# Página

==================================================

Nuestra oración es así hasta que Él se acerca: nuestro Cristo interior, nuestro yo profundo. Justo cuando el riesgo es máximo y la suerte parece estar echada es cuando emerge sobre las aguas la figura del Salvador. Eso que se acerca es, evidentemente, lo mejor de nosotros mismos: nuestra capacidad de amar. Por eso llega a nosotros caminando sobre las aguas, es decir, más fuerte que los vaivenes internos y que las circunstancias externas.
Nunca nos acabamos de creer que algo así pueda sucedernos. Por eso pretendemos convencernos, a base de gritos, de que se trata de un fantasma. La alegría viene a ti y tú dices no, no puede ser, no me lo merezco, es una ilusión. Lo más profundo nos parece irreal, puesto que lo desconocemos. Nos atemoriza nuestra propia fortaleza. ¿Por qué? Porque desenmascara lo estúpidos y vagos que hemos sido. Porque nos deja sin escusas.

==================================================

# Datos de origen
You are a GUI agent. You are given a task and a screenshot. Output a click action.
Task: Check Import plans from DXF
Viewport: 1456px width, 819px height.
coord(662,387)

==================================================

# Instrucciones
- A) Según el texto sobre la oración, ¿qué es eso que se acerca?
- B) Transcribe del texto sobre la oración el fragmento que empieza en "Nuestra oración es" y termina en "las circunstancias externas.".
El listado procede de otra fuente.

# Respuestas por tarea
- A) Lo mejor de nosotros mismos: nuestra capacidad de amar.

- B)
Nuestra oración es así hasta que Él se acerca: nuestro Cristo interior, nuestro yo profundo. Justo cuando el riesgo es máximo y la suerte parece estar echada es cuando emerge sobre las aguas la figura del Salvador. Eso que se acerca es, evidentemente, lo mejor de nosotros mismos: nuestra capacidad de amar. Por eso llega a nosotros caminando sobre las aguas, es decir, más fuerte que los vaivenes internos y que las circunstancias externas.